To start with, was there such a birthday party? If yes,nothing is wrong with holding a party. Many people do that often and the fact that a lady is married to a governor should not bar her from holding a birthday party. Second, did the governor's wife spread money on the ground during the party? If yes, it means the report is correct but she probably would not be asked to account for abusing the naira because of her status. But if the story is only an imagination of the accused, then he could be described as mischievous. In the case of the governor, if the school result reportedly shared was correct, then it is a valid report. Again, did he score F9 in English and did the video show him struggling to construct a sentence in English? All these must be false before the critic can be said to have a case to answer. Even at that,is imprisonment the first step to take? In fact, who authorised the police to imprison the accused before charging him to court?
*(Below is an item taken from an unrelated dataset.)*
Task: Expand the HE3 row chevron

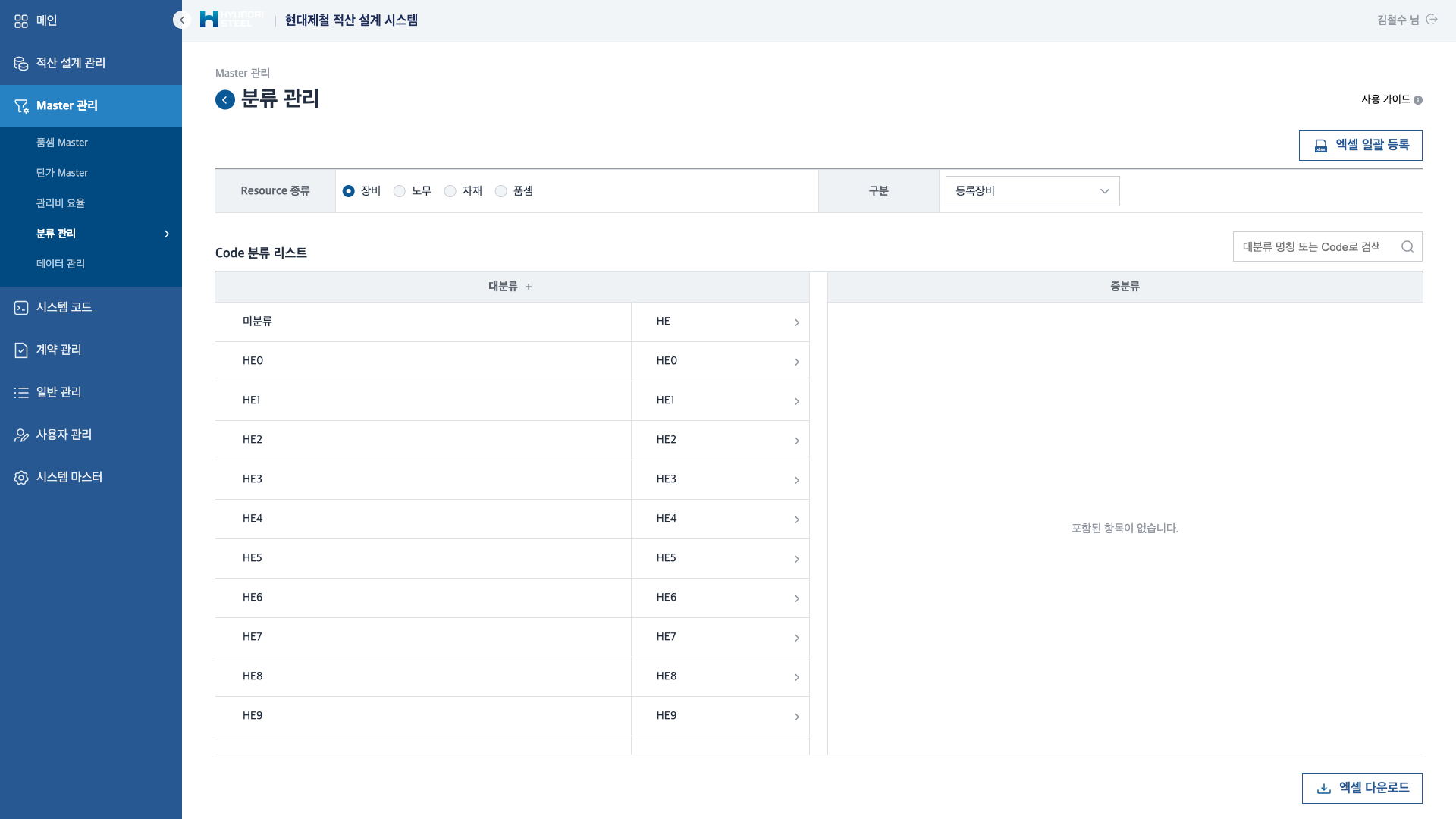Action: (x=796, y=480)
It was also reported that Fatima Hassan, the Magistrate before whom the accused was arraigned barred reporters from covering the court proceedings. What was the reason for such a decision on a matter of public interest? Here, we need to return to S22 of our constitution which mandates the media to hold government accountable to the people. If the judiciary is the third arm of government, is Magistrate Hassan not part of government? If she is, how will the media hold her accountable to the people where her court holds secret sessions? This is probably a political case in which everyone is wrongly answerable to those in power. Some two years ago, the situation would have been different because the accused in this case is said to be a passionate follower of the former governor of the state, Aminu Tambuwal now a senator. It is perhaps the different political camps to which the parties belong that seems to explain the importance of the case.

It is however worrisome that a case such as the one before us whose facts are clearly verifiable is sufficiently remarkable enough to warrant what the accused has gone through. Let us assume that some of the allegations if not all are wrong, why order an accused to be held in a correctional centre for as long as September 6 as the magistrate directed? Is that not more than enough punishment before the case starts? From history, we know that the case will end up with nothing to write home about because as usual the authority offended may not be anxious to follow the case to its logical end; the goal in essence,is just to punish the accused. The case would however join other notorious ones that continually dissuade anyone from exposing the misapplication of public funds. While the police ought to obey those in authority, they should also have an idea of what the law says about an offence. If the governor and his wife thought their image was damaged, the accused would still be free to establish his innocence because in a case of defamation, truth is critical in favour of the accused

The point that must be made is that whether it is Cybercrimes Act or any other issue that those in authority hope to hide under, we cannot develop if our leaders are allowed to use other strategies to overwhelm the constitution. Any person who decides to hold public office must recognise that he has opted to be the servant of the people. In other words, it is wrong for a governor who has chosen to be a servant to seek to lord it over the same people that are his masters. No person in government should seek to use his office to punish a journalist that the constitution has mandated to make him answerable to the people. This is because on the authority of S22 of our constitution, the media can compel those in authority to fall in line since governance objectives in Chapter 2 of our constitution cannot be taken to court.